As the Brantley players come out of their bus, I have Zach Hamblin, our backup catcher, warm me up instead of Colin. Since Tuesday Colin’s been going around telling everyone about getting
“jumped” by guys from La Abra and how he should sue for assault; at practice he’s been framing my pitches to make me look bad, too. I finally got sick of it—he swung first,
and anyway has no one ever hit him in his life, or what?—and tried to nail him with a pitch, but he read me too early, and caught it. Guess he’s good at his job.

I catch myself looking over my shoulder, scanning the crowd for signs of more guys from La Abra there. Coach Cardy pulls me aside as we’re coming back toward the dugout before the game. I
can see Brantley’s lineup behind me reflected in his sunglasses.

“Listen, Seven,” he says. Cardy calls us all by our numbers, and even though he could probably tell you my exact ERA at any given point in time, sometimes I half think he
doesn’t actually know all our names. He’s not one of those coaches who cares about your grades or your school attendance or your home life. All he cares about is how you play, which is
why I like playing for him: it’s straightforward in a way that nothing else in my life, except for maybe math class, has ever been. “I wanted to hear it from you that your head’s
in the game.”

He was watching me warm up, then. I say, “It is. This game’s important to me.”

“You’re focused? Because we need a win today.”

“Yes, sir. I’m feeling good about it.”

“Good. Don’t let me down.” He lets go of my arm. “You tell your brother to come say hello.”

That’s random, but Cardy’s coached here forever, so I remember that Trey played for him, too. Maybe it’s Cardy’s way of saying
good luck
. That’s my best
guess, anyway, until I’m glancing around the stands on my way into the dugout and I see—I do a double take—Trey’s here. He’s sitting with Kevin and Jenna just behind
the backstop, and he gives me a nod. I’m so surprised he’s here I give him this big wave that probably looks dorky as shit, and then I’m embarrassed and hope no one else saw.

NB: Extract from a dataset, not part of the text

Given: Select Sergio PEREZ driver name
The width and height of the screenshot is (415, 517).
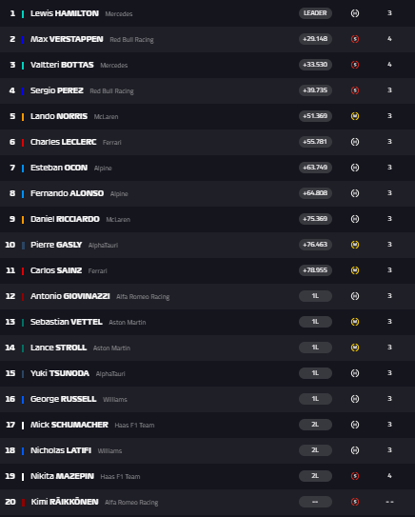Looking at the screenshot, I should tap(57, 90).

But that has to mean something, right? That he’s here. That feels like a small miracle all its own.

Brantley plays small ball, which means sacrifice bunts and stolen bases and advancing runners with whatever it takes. Colin’s calling everything up in the zone to avoid
them hitting grounders, and even though I eventually get out of it unhurt, I’ve walked three batters by the end of the second. Last year when we played Brantley something went wrong in my
windup, and a fastball in the fifth inning slipped and went wild. Colin laid himself out trying to block it, but it went past him and I could do nothing but watch as the runner scored from second.
That play is haunting me today.

I can feel Trey there in the stands, and I have to force myself not to look over every time I miss the strike zone. Trey was a catcher; he can probably read each mistake I make better than
nearly anyone else in the crowd. Cardy’s tenser than I’ve seen him all year, screaming at base runners to hustle so loud the veins in his forehead pop out. By the second inning,
there’s still no score. In the top of the fifth, we’re ahead, but I miss the strike zone six pitches in a row and then when I try to pick off the runner on first I almost overthrow and
Jarrod has to lunge for it, and when I get the ball back, my heart is thudding. You cannot—
cannot
—miss a throw like that.

Colin calls time. He jogs to the mound. “What’s going on with you? You almost put up an error throwing to Jarrod right there.”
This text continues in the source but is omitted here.